> _Assigned task_
In the records below, find the line holding "Choose the 会议 radio option" and the line holding "Click 必須 badge". Set down both, with every line between them, exactly.

:::

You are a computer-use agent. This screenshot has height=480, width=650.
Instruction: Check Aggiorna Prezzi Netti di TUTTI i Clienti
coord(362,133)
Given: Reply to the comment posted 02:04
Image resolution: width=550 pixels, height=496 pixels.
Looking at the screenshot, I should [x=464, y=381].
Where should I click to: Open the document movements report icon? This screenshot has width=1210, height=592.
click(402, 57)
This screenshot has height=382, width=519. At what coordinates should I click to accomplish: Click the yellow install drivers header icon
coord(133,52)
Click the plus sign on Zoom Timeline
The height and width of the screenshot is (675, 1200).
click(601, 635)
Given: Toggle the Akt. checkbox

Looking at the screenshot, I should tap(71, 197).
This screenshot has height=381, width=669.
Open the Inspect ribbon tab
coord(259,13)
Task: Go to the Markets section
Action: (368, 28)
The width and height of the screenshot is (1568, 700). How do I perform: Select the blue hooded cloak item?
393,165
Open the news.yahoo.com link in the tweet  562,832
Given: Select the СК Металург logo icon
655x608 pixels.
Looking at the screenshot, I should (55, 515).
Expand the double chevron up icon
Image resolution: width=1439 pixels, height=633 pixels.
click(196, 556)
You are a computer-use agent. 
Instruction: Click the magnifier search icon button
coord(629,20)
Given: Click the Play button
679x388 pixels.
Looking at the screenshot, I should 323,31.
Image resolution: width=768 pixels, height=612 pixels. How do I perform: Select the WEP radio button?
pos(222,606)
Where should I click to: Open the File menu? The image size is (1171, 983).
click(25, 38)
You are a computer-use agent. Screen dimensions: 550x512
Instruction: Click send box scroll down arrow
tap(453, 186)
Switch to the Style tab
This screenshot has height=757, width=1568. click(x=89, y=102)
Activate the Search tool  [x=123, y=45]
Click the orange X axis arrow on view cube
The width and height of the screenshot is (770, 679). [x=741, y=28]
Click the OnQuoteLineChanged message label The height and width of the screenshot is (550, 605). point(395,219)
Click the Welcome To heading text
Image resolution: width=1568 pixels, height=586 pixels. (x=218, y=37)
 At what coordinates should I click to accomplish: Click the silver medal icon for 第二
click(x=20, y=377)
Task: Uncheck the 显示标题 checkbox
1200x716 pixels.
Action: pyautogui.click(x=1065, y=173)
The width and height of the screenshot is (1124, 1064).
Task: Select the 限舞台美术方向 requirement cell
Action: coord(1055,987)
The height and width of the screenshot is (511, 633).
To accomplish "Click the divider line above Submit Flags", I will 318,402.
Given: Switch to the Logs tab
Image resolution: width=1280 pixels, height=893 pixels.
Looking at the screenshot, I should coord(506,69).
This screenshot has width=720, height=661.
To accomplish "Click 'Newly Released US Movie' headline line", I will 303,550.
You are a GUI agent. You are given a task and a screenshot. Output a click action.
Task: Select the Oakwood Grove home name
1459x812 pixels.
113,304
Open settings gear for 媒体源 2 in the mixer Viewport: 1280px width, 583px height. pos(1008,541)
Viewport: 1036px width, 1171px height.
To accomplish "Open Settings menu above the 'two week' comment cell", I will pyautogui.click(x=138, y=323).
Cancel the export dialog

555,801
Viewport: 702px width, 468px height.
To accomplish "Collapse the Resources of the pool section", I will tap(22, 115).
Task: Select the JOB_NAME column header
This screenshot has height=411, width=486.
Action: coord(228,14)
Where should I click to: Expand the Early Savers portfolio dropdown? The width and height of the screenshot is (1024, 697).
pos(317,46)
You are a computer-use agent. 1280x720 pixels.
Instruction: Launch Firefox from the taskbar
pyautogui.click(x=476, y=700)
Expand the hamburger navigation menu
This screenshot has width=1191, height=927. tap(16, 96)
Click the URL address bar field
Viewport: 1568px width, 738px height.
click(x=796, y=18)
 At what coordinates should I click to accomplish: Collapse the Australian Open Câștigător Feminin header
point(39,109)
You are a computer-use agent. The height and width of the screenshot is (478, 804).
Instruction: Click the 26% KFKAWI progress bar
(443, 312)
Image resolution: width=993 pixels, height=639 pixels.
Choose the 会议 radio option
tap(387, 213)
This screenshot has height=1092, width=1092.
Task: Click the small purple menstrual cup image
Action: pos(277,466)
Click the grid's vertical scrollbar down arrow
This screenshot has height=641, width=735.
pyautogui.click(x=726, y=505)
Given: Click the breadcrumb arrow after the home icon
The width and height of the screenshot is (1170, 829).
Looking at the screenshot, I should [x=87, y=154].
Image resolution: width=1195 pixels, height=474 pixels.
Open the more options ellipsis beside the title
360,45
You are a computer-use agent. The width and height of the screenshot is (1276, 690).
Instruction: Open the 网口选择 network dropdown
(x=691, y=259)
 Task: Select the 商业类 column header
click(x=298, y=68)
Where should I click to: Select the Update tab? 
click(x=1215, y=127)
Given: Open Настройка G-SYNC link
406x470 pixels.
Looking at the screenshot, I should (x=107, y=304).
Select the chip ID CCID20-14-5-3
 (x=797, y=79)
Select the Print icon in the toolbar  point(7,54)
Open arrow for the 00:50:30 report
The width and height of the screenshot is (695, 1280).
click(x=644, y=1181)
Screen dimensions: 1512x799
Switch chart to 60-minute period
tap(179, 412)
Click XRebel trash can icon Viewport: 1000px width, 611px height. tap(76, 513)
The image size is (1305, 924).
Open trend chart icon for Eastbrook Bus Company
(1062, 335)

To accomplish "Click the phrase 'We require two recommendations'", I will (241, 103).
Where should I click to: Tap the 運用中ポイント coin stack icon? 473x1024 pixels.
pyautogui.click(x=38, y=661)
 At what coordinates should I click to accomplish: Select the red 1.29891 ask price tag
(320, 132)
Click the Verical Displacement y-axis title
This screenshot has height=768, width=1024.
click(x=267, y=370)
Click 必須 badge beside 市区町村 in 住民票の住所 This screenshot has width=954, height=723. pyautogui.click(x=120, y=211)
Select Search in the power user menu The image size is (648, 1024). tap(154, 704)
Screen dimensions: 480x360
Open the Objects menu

:::

> _Written solution_
Choose the 会议 radio option
tap(387, 213)
This screenshot has height=1092, width=1092.
Task: Click the small purple menstrual cup image
Action: pos(277,466)
Click the grid's vertical scrollbar down arrow
This screenshot has height=641, width=735.
pyautogui.click(x=726, y=505)
Given: Click the breadcrumb arrow after the home icon
The width and height of the screenshot is (1170, 829).
Looking at the screenshot, I should [x=87, y=154].
Image resolution: width=1195 pixels, height=474 pixels.
Open the more options ellipsis beside the title
360,45
You are a computer-use agent. The width and height of the screenshot is (1276, 690).
Instruction: Open the 网口选择 network dropdown
(x=691, y=259)
 Task: Select the 商业类 column header
click(x=298, y=68)
Where should I click to: Select the Update tab? 
click(x=1215, y=127)
Given: Open Настройка G-SYNC link
406x470 pixels.
Looking at the screenshot, I should (x=107, y=304).
Select the chip ID CCID20-14-5-3
 (x=797, y=79)
Select the Print icon in the toolbar  point(7,54)
Open arrow for the 00:50:30 report
The width and height of the screenshot is (695, 1280).
click(x=644, y=1181)
Screen dimensions: 1512x799
Switch chart to 60-minute period
tap(179, 412)
Click XRebel trash can icon Viewport: 1000px width, 611px height. tap(76, 513)
The image size is (1305, 924).
Open trend chart icon for Eastbrook Bus Company
(1062, 335)

To accomplish "Click the phrase 'We require two recommendations'", I will (241, 103).
Where should I click to: Tap the 運用中ポイント coin stack icon? 473x1024 pixels.
pyautogui.click(x=38, y=661)
 At what coordinates should I click to accomplish: Select the red 1.29891 ask price tag
(320, 132)
Click the Verical Displacement y-axis title
This screenshot has height=768, width=1024.
click(x=267, y=370)
Click 必須 badge beside 市区町村 in 住民票の住所 This screenshot has width=954, height=723. pyautogui.click(x=120, y=211)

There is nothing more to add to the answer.